De esta turbulencia planetaria, en cualquier caso, solo podremos salir de dos maneras que resultan por completo excluyentes: o solos o acompañados

Mientras lamento no tener ninguna ventana desde la que dejar marchar los ojos hasta cruzarse con otros ajenos, concluyo desganadamente que este coronavirus ya somos nosotras, nosotros, nuestras contradicciones y nuestros artefactos sociales e institucionales, nuestros Estados, nuestras servidumbres y nuestra vana persistencia en pretender domar el entorno y la totalidad de sus procesos. El coronavirus es el Capital y todos los altares levantados en su honor a lo largo y ancho del planeta; es la mano invisible del Mercado, siempre dispuesta a apretar el pescuezo a los más pobres. El coronavirus es, sí, un virus inesperado y anunciadamente posible que ha llegado para poner todo patas arriba, un virus que en su ingenua pequeñez hasta está intentando, mandándonos a casa, abolir el Trabajo. Y es, sobre todo, nuestro terror, nuestro miedo. Radicalmente personal y, a la vez, colectivo. De esta turbulencia planetaria, en cualquier caso, solo podremos salir de dos maneras que resultan por completo excluyentes: o solos o acompañados.

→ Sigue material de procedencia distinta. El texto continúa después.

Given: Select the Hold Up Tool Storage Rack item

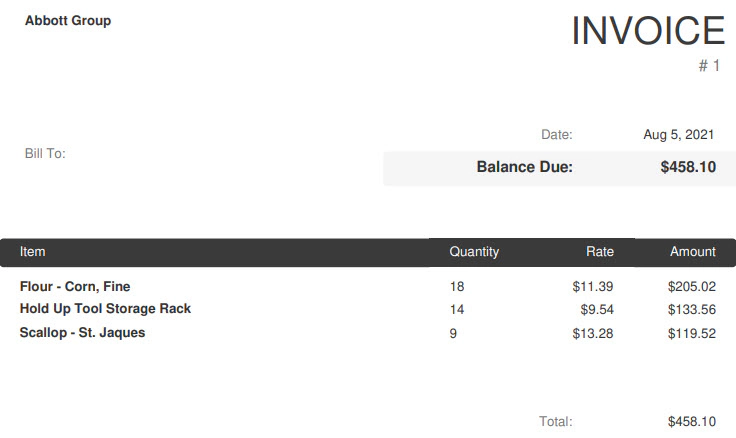Looking at the screenshot, I should click(x=105, y=309).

Llama la atención, por eso, a la hora de articular esa compañía posible, la completa ausencia en nuestras sobrevenidas necesidades y soledades de todos esos espacios políticos organizados que, hasta hace dos semanas, se reclamaban dueños de la agenda que nos iba a llevar, en un par de saltos, a los mismísimos cielos. ¿Todo lo que se pretendía levantar ha alcanzado para tener grupos de Whatsapp? ¿De qué sirven estructuras ajenas a las condiciones materiales de dolor de las mayorías, incapaces de sembrar solidaridad en la dificultad? Todo lo que fraternalmente se está organizando desde abajo lo hace en ausencia de esas organizaciones, en su ignorancia, en sus afueras. En tiempos críticos de verdades ácidas, evidentes, de preguntas dramáticas con una dimensión histórica inesperada, casi es mejor que las calles estén desiertas para así ahorrarnos ver correr en tropeles desordenados, balbuceantes y confusos, a demasiados pequeños reyes desnudos.

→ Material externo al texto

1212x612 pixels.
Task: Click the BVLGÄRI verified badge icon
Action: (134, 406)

Cada mañana sigue mucha gente querida teniendo que ir a trabajar a sus talleres, a sus obras o en naves abarrotadas, para que no deje nunca de fluir la mercancía, incluso aquella que no representa una necesidad inmediata

Desde mi pequeña puerta siento los bares y pequeños comercios cerrados, tumbado aquí y allá escucho por teléfono relatar a mis amigos y amigas cómo se han quedado sin trabajo de la noche a la mañana, confirmo la destrucción completa de un marco laboral que ya estaba despedazado hasta niveles decimonónicos, me duelo con las dudas de quien no sabe si podrá pagar el techo que, obligatoriamente, ahora lo cobija sin fecha de salida. Pasan por la esquina, que tiene tres palmeras, los ciclomotores repartiendo comida a domicilio. Cada mañana sigue mucha gente querida teniendo que ir a trabajar a sus talleres, a sus obras o en naves abarrotadas, para que no deje nunca de fluir la mercancía, incluso aquella que no representa una necesidad inmediata. ¿Nos comeremos después de esto los coches que siguen saliendo de las cadenas?

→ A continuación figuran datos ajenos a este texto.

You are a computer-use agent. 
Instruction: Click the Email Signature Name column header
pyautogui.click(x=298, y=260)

Recogí por casualidad, en una salida de abastecimiento (ya hablamos como tramperos), flores de azahar de los naranjos de la plaza, y estuve sobrecogedoramente solo. Quiero creer que pronto oiremos, este año mejor que nunca, a los vencejos. Cuenta la prensa seria, en mi portátil, que la especulación en el mercado bloquea la llegada de material sanitario a España y que HM Hospitales pide a sus trabajadores que tomen vacaciones para ahorrar costes en medio de la crisis del coronavirus. La abuela de enfrente dice que sí, que está haciendo frío. Voy a llamar a mi padre, que está solo a cientos de kilómetros, para no perder el pulso de lo que siempre he sido.